Второй звонок прозвенел. Они вышли на перрон. Машко на минутку остановился перед спальным вагоном. Свет фонаря упал на его лицо, и возле рта стали заметны две морщины, которых не было раньше. Но голос у него был спокоен – прощался он тоном человека, который отлучается ненадолго и не сомневается, что вернется.
– Ну, до свидания, Тереня! Поцелуй за меня маму и береги себя! До свидания, до свидания!
Он прижал к губам ее руку и все не отпускал.
Поланецкий из деликатности отошел в сторону с мыслью: «Они видятся последний раз. Через какие-нибудь полгода и закон их разлучит».
И его поразила странная схожесть судьбы матери и дочери. Обе как будто удачно вышли замуж, и обеих мужья бросили, обрекая на одиночество и позор.
Раздался третий звонок. Машко поднялся в вагон. В большом окне спального купе показались его бакенбарды, пенсне на золотой цепочке, но поезд уже тронулся и исчез в темноте.
– Я к вашим услугам, – сказал Поланецкий.
Он был почти уверен, что Тереза поблагодарит и откажется. И уже наперед на нее за это рассердился, так как собирался поговорить не только о муже, но и о себе. Но она кивнула в знак согласия. У нее были свои счеты с Поланецким, на которого она затаила горькую обиду, решив теперь хорошенько его проучить, если он опять захочет воспользоваться тем, что они останутся наедине.
Но она глубоко заблуждалась. Поланецкий, чья жизнь чуть не разбилась из-за нее, как лодка об утес, питал к ней острую неприязнь; больше того: какое-то время даже ненависть. После, уразумев собственную вину, перестал ненавидеть – и внутренне настолько переменился, что вообще сделался другим человеком. Прикинув приход-расход, он убедился, что интрижка эта обойдется ему слишком дорого; да и устал он от всякого криводушия, и раскаяние, угрызения совести уничтожили его страсть, как ржавчина – железо. Подсаживая Терезу в пролетку, Поланецкий нечаянно коснулся ее руки, но это его нисколько уже не взволновало, и, сев рядом с ней, он сразу заговорил о Машко, чтобы из простого человеколюбия подготовить ее к надвигающейся катастрофе и тем смягчить удар.
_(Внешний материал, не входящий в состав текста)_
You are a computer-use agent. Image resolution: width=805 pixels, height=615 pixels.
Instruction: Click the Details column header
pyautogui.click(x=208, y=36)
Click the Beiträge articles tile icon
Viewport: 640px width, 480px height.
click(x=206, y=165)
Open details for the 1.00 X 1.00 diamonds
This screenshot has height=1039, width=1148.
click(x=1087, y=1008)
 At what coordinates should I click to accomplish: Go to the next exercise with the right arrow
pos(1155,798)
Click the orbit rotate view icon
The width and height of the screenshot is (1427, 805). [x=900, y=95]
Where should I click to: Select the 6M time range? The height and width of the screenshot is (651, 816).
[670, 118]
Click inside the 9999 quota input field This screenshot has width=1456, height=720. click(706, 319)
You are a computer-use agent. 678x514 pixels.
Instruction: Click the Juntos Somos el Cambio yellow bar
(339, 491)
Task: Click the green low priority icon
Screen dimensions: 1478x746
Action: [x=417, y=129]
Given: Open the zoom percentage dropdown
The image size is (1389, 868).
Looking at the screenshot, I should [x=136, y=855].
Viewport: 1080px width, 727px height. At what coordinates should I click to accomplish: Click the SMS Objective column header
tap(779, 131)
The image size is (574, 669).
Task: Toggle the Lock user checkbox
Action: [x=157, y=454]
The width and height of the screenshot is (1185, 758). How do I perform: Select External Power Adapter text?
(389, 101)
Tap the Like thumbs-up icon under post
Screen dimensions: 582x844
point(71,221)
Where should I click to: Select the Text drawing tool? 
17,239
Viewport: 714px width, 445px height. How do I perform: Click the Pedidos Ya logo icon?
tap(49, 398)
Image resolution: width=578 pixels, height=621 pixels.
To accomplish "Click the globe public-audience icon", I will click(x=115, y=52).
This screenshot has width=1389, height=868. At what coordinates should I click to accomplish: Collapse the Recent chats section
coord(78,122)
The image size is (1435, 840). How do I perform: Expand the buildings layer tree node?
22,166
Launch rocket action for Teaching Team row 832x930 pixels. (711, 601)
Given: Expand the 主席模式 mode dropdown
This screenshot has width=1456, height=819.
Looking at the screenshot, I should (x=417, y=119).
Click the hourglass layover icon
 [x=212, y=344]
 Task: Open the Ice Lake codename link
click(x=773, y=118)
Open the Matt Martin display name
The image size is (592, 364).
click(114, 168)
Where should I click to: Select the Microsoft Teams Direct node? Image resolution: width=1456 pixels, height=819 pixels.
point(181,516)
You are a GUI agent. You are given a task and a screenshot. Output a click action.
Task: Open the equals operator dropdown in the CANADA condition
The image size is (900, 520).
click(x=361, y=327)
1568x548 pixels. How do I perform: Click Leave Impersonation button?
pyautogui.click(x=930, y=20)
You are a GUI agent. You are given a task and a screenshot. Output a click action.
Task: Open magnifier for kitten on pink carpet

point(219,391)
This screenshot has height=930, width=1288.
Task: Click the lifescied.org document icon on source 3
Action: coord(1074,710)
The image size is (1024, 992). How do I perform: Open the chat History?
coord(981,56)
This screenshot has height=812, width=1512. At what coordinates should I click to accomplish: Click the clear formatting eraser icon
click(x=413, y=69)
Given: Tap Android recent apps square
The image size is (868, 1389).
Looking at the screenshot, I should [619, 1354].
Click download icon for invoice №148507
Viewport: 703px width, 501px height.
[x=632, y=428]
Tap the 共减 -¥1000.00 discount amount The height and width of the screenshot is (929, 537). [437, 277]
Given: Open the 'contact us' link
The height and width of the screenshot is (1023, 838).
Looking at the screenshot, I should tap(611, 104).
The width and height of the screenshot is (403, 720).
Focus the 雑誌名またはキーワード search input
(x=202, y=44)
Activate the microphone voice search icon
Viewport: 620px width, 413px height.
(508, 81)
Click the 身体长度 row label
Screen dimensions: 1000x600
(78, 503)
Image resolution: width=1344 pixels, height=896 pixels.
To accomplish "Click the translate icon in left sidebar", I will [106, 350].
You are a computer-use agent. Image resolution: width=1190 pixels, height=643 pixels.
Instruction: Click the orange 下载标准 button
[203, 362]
– Удивляюсь вашему мужу, его безрассудной смелости, – сказал он. – Достаточно ведь обрушиться какому-нибудь железнодорожному мосту, пока он в Берлине, и ему уже не поспеть к слушанию дела, от успеха которого зависит, как вы, наверно, знаете, вся его дальнейшая судьба. Уехать его заставили, без сомнения, веские причины, но это все-таки рискованный шаг.
– Надеюсь, мост не обрушится, – ответила она.
Не обращая внимания на этот не слишком любезный тон, он продолжал, однако, толковать свое, понемногу приоткрывая перед ней завесу над будущим, и не заметил даже, как они подъехали к ее дому. Не понимавшая, куда он клонит, а может быть, раздосадованная, что сразу же не поставила его на место, Тереза спросила, выйдя из пролетки:
– Вы, кажется, нарочно задались целью напугать меня?
– Нет, – возразил Поланецкий, решив, что настал момент самому с ней объясниться. – У меня в отношении вас одна только цель: признать, что я вел себя недостойно, и от всего сердца попросить прощения.
Не сказав ни слова, молодая женщина скрылась в подъезде. И Поланецкий так никогда и не узнал, что крылось за этим молчанием: злоба или прощение.
Однако на душе от сознания исполненного долга стало легче. Для него это был акт покаяния, а как к нему отнеслась Тереза, было ему безразлично. «Может, она подумала, что я прошу прощения за то, как вел себя потом, – сказал он себе. – Но так или иначе, я могу теперь прямо смотреть ей в глаза».
Это соображение было не лишено эгоизма. Но крылось в нем и желание разрубить затянувшийся узел.